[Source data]

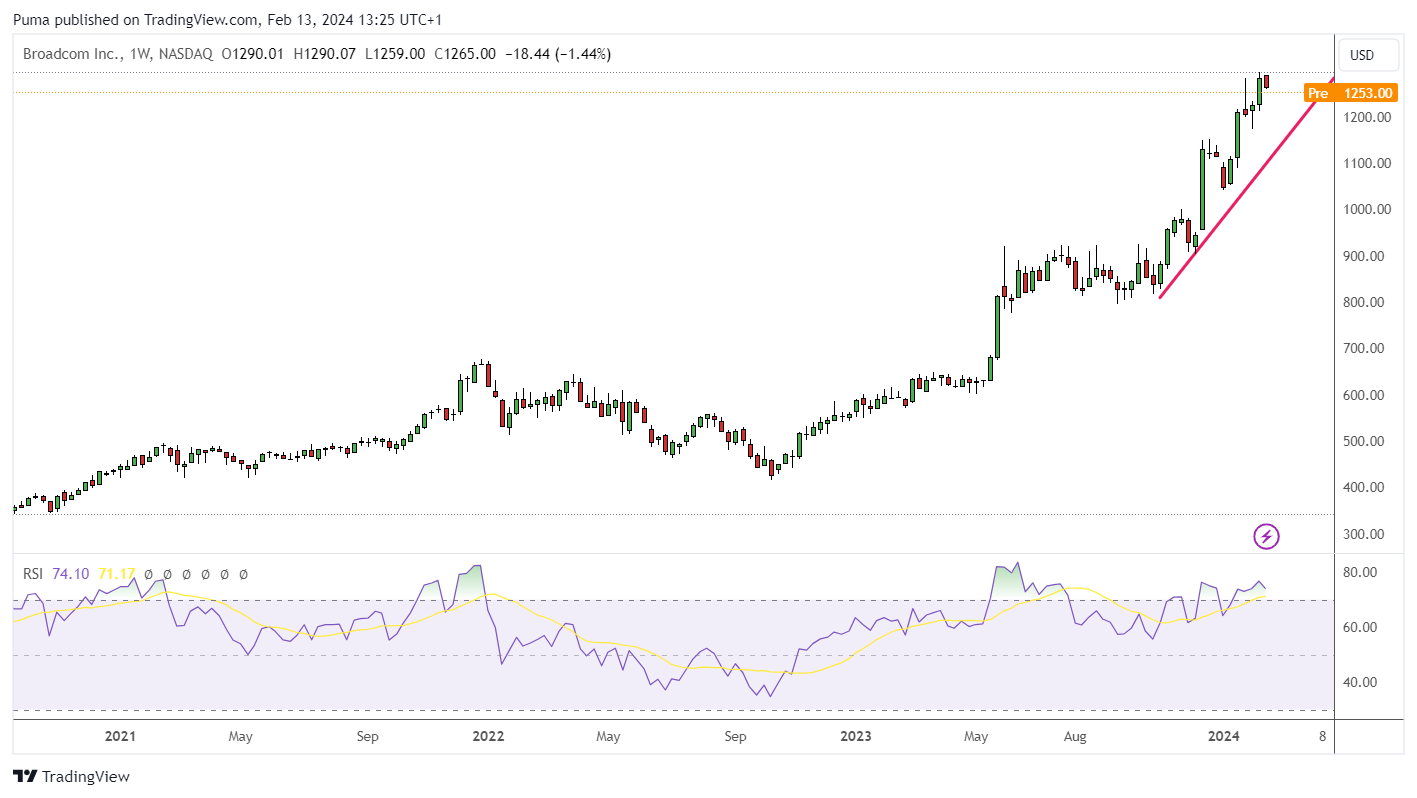Open the USD currency selector
The width and height of the screenshot is (1417, 798).
coord(1361,55)
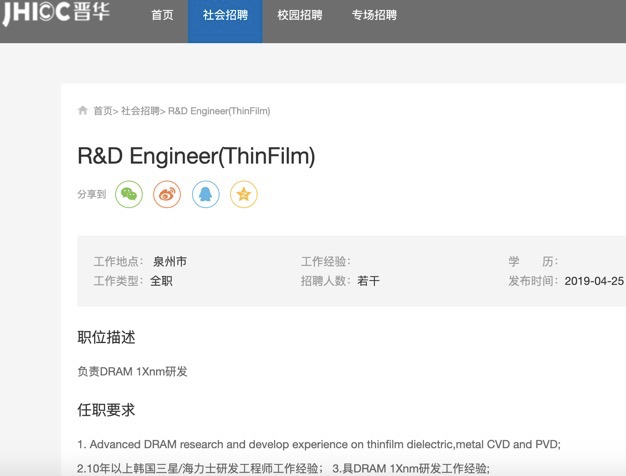Click 首页 link in the breadcrumb
This screenshot has height=476, width=626.
102,111
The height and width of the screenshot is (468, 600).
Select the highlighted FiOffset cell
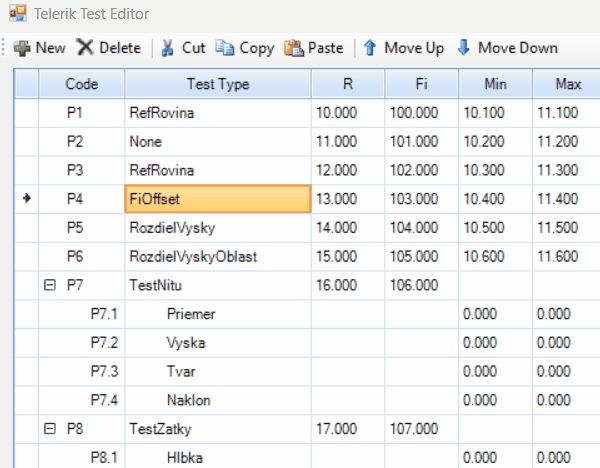pyautogui.click(x=218, y=198)
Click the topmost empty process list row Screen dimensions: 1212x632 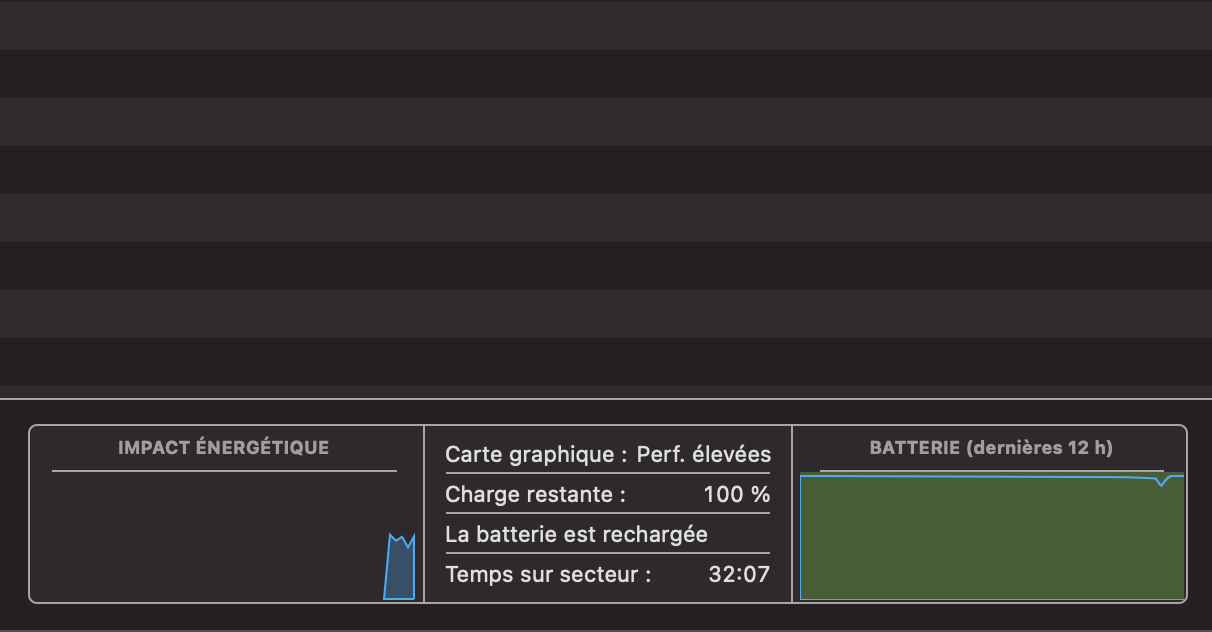pyautogui.click(x=606, y=25)
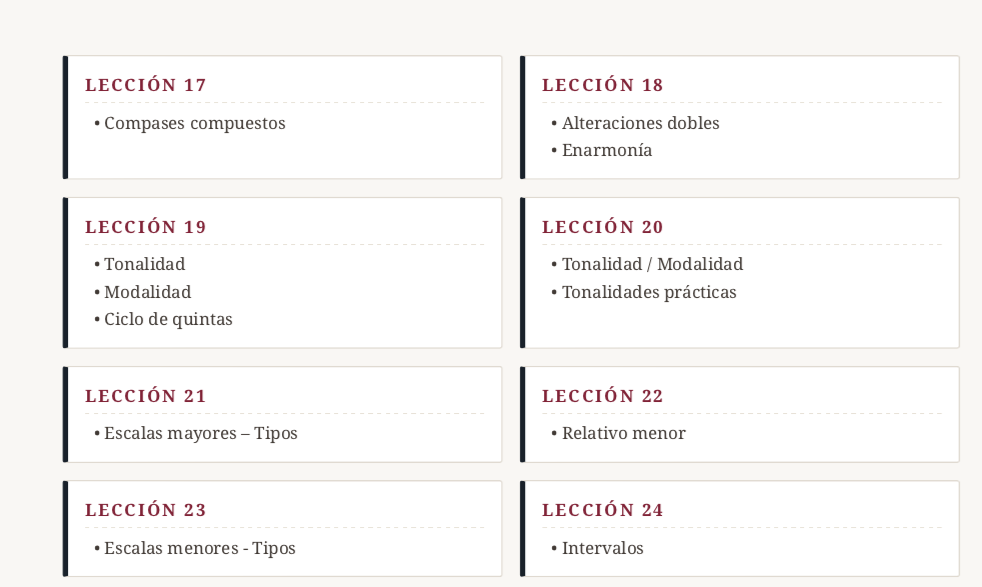Open the Lección 18 heading
Screen dimensions: 982x587
coord(602,85)
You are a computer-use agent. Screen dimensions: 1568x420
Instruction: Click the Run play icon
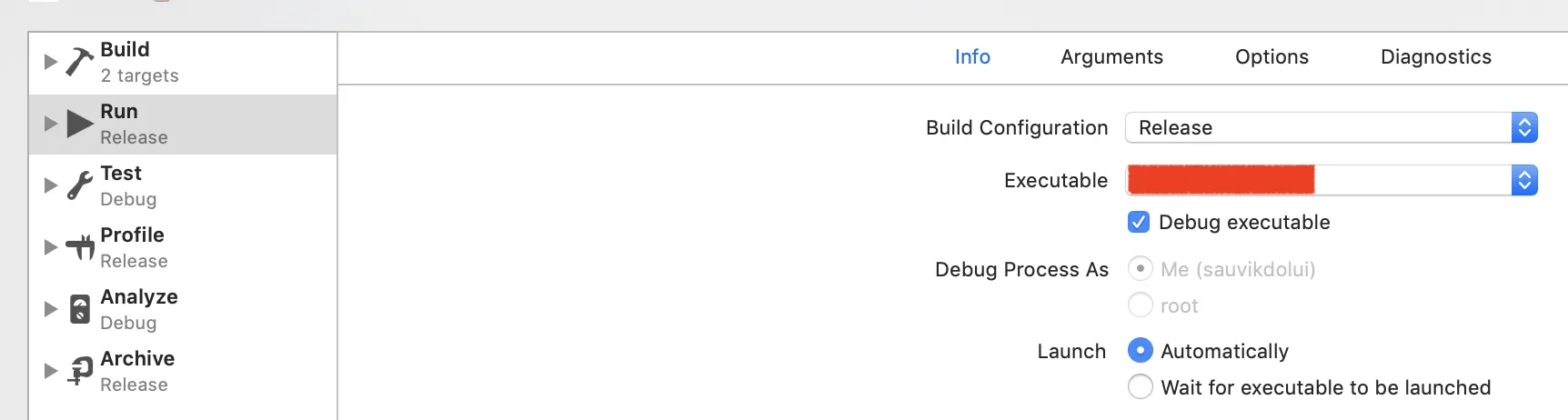click(80, 124)
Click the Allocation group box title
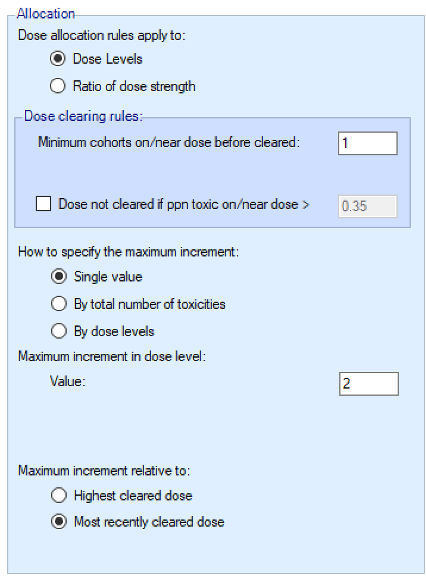The width and height of the screenshot is (426, 576). 46,14
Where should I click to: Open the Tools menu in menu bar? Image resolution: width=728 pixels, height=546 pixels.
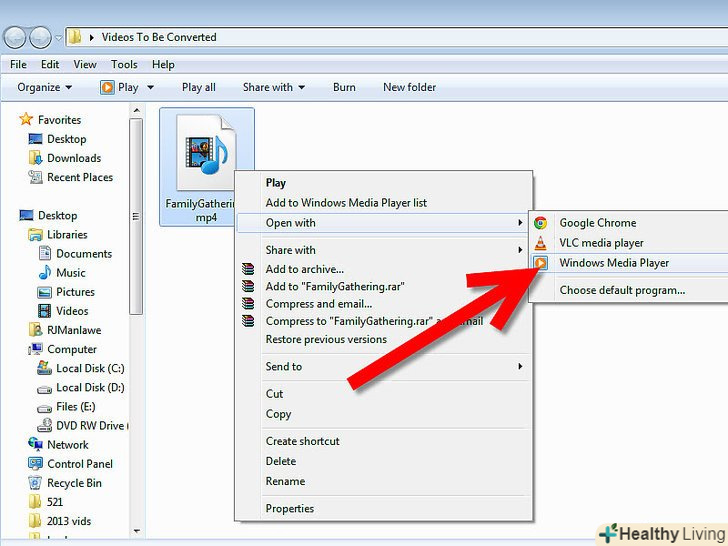[x=124, y=64]
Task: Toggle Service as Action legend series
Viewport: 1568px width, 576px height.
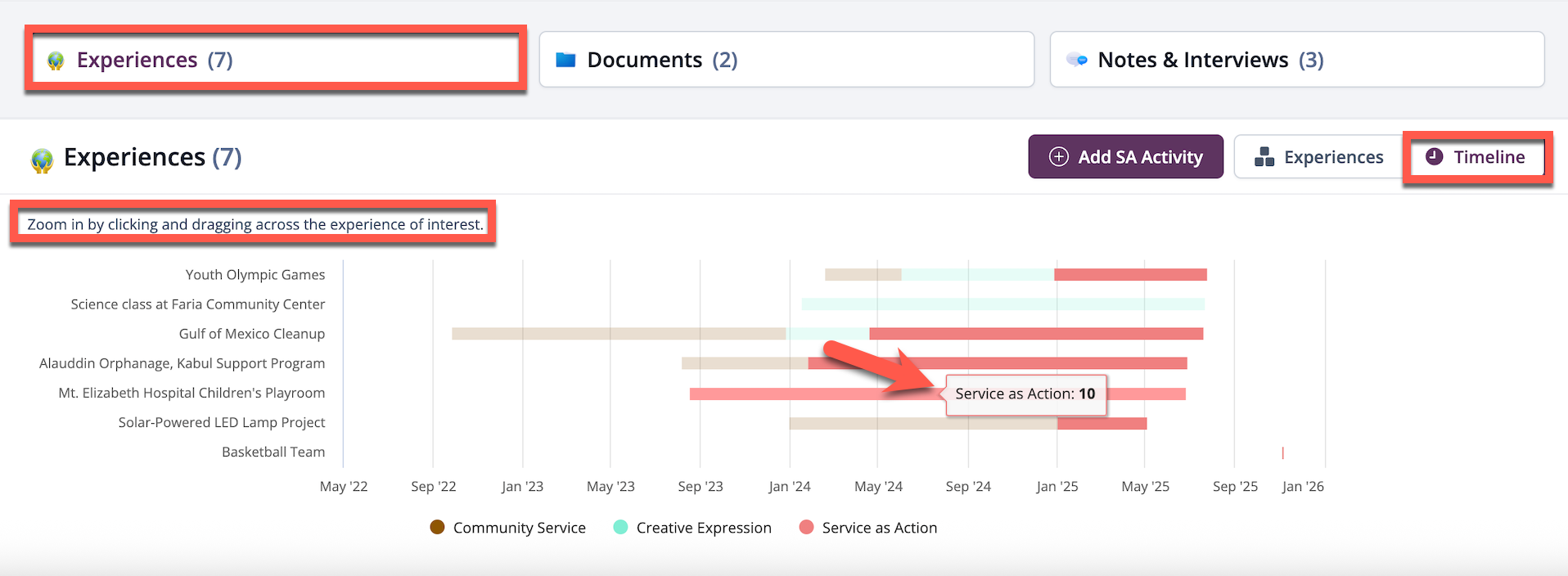Action: [867, 528]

### EXERCISE REQUIREMENTS:
What you set down should be exactly the lines from the line containing "Where should I" to the last line of the entries above, both included, with no pictures.

### ANSWER BOX:
Where should I click to: Open the Tools menu in menu bar? Image resolution: width=728 pixels, height=546 pixels.
[x=124, y=64]
Task: Toggle Service as Action legend series
Viewport: 1568px width, 576px height.
Action: [867, 528]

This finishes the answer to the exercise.